▶

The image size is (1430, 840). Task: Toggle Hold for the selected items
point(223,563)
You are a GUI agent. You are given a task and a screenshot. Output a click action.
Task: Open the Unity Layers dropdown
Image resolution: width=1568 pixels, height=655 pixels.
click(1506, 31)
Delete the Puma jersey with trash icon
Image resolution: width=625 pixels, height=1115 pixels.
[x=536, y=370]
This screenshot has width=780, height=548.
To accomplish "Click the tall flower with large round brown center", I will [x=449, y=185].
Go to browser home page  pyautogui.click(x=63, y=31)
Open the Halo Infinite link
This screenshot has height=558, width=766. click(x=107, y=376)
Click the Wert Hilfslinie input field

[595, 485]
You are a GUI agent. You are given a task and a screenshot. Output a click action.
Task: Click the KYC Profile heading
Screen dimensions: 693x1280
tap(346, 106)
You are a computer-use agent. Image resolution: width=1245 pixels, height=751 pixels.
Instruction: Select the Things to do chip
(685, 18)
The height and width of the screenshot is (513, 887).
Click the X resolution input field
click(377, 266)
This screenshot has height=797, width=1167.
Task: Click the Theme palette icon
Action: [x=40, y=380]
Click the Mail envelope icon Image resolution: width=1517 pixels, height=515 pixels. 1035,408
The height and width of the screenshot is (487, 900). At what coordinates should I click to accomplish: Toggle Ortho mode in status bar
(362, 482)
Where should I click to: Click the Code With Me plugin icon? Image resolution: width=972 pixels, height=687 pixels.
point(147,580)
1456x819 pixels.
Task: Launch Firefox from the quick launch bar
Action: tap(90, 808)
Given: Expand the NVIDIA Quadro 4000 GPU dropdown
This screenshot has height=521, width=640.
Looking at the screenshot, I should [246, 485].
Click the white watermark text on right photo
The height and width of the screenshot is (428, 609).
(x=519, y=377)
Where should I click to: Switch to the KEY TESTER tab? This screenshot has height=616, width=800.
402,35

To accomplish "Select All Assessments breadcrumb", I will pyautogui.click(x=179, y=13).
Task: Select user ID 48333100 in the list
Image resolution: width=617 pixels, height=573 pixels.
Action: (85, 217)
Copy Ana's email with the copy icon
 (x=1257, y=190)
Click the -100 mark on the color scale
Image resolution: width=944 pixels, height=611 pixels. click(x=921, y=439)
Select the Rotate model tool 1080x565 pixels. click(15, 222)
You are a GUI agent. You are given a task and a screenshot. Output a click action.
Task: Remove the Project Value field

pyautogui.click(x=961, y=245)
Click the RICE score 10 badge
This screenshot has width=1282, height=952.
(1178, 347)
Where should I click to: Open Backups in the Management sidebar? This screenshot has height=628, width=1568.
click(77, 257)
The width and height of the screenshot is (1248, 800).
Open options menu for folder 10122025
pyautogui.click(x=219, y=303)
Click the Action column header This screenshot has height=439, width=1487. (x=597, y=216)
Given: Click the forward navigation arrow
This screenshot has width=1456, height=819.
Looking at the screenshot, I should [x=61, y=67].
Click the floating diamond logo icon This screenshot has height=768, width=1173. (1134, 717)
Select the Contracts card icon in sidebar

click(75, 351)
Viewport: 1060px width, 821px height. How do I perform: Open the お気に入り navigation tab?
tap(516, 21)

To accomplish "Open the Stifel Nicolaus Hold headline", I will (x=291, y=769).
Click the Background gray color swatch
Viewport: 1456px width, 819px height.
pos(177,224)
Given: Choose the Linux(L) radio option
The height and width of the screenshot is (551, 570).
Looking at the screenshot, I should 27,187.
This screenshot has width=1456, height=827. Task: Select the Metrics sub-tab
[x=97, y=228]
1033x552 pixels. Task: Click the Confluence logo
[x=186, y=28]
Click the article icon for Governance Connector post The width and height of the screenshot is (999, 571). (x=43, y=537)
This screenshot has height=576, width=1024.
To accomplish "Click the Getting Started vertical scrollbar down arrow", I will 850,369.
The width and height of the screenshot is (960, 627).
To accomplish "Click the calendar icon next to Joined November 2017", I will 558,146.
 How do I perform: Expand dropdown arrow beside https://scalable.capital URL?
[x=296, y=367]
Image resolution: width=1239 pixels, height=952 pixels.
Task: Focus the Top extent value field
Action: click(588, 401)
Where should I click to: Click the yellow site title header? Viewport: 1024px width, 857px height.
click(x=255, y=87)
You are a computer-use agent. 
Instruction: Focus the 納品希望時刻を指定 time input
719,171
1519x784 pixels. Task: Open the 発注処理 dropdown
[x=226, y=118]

◀

| DIRECTION |
Rewrite the rows from the line with "Where should I click to: Click the Code" to the line with "(1178, 347)" as a numbered list, including both of those lines and leaving out any blank lines.

| SOLUTION |
1. Where should I click to: Click the Code With Me plugin icon? Image resolution: width=972 pixels, height=687 pixels.
2. point(147,580)
3. 1456x819 pixels.
4. Task: Launch Firefox from the quick launch bar
5. Action: tap(90, 808)
6. Given: Expand the NVIDIA Quadro 4000 GPU dropdown
7. This screenshot has height=521, width=640.
8. Looking at the screenshot, I should [246, 485].
9. Click the white watermark text on right photo
10. The height and width of the screenshot is (428, 609).
11. (x=519, y=377)
12. Where should I click to: Switch to the KEY TESTER tab? This screenshot has height=616, width=800.
13. 402,35
14. To accomplish "Select All Assessments breadcrumb", I will pyautogui.click(x=179, y=13).
15. Task: Select user ID 48333100 in the list
16. Image resolution: width=617 pixels, height=573 pixels.
17. Action: (85, 217)
18. Copy Ana's email with the copy icon
19.  (x=1257, y=190)
20. Click the -100 mark on the color scale
21. Image resolution: width=944 pixels, height=611 pixels. click(x=921, y=439)
22. Select the Rotate model tool 1080x565 pixels. click(15, 222)
23. You are a GUI agent. You are given a task and a screenshot. Output a click action.
24. Task: Remove the Project Value field
25. pyautogui.click(x=961, y=245)
26. Click the RICE score 10 badge
27. This screenshot has width=1282, height=952.
28. (1178, 347)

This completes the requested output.